No documento, as legendas PT, PSOL, PCdoB, PDT, PSB e Rede acusam Eduardo de quebra de decoro parlamentar, por demonstrar “caráter autoritário e saudosista da ditadura civil-militar” ao dizer que “não é mais uma opinião de ‘se’, mas de ‘quando'” a cisão democrática vai ocorrer.

As siglas escrevem que o discurso de Eduardo deixa claro que há em curso uma articulação orientada por ele e pelo presidente da República, “na tentativa de deflagrar uma ruptura institucional, com graves consequências para a democracia brasileira”.

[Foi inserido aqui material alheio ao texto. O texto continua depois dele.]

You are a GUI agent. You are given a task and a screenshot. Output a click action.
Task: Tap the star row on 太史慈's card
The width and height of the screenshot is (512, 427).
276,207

Não é a primeira representação no Conselho de Ética em que Eduardo é acusado de atentar contra a democracia. Outra denúncia analisada trata da incitação do parlamentar ao anúncio do Ato Institucional nº 5 (AI-5), durante entrevista ao programa da jornalista Leda Nagle em seu canal no YouTube.

Nos últimos dias, aliados do chefe do Palácio do Planalto fizeram uma série de declarações que apontam para a possibilidade de uma ruptura no sistema democrático do país. Em 21 de maio, a deputada bolsonarista Bia Kicis (PSL-DF) defendeu a intervenção militar, durante discurso em plena tribuna da Câmara.

Em 22 de maio, o ministro-chefe do Gabinete de Segurança Institucional, general Augusto Heleno, afirmou que o STF pode ser o culpado por “consequências imprevisíveis para a estabilidade nacional”, caso autorize a apreensão do celular de Bolsonaro para perícia.

Dias depois, em 24 de maio, dezenas de militares mencionaram a possibilidade de “guerra civil” em uma carta ao ministro Augusto Heleno. No documento, os oficiais atacam o STF e manifestaram solidariedade ao general.

O próprio presidente da República falou abertamente em armar a população para fortalecer os protestos contra governadores e prefeitos. Em reunião ministerial de 22 de abril, gravada em vídeo divulgado pelo STF, Bolsonaro critica os decretos de isolamento social como forma de combate ao coronavírus.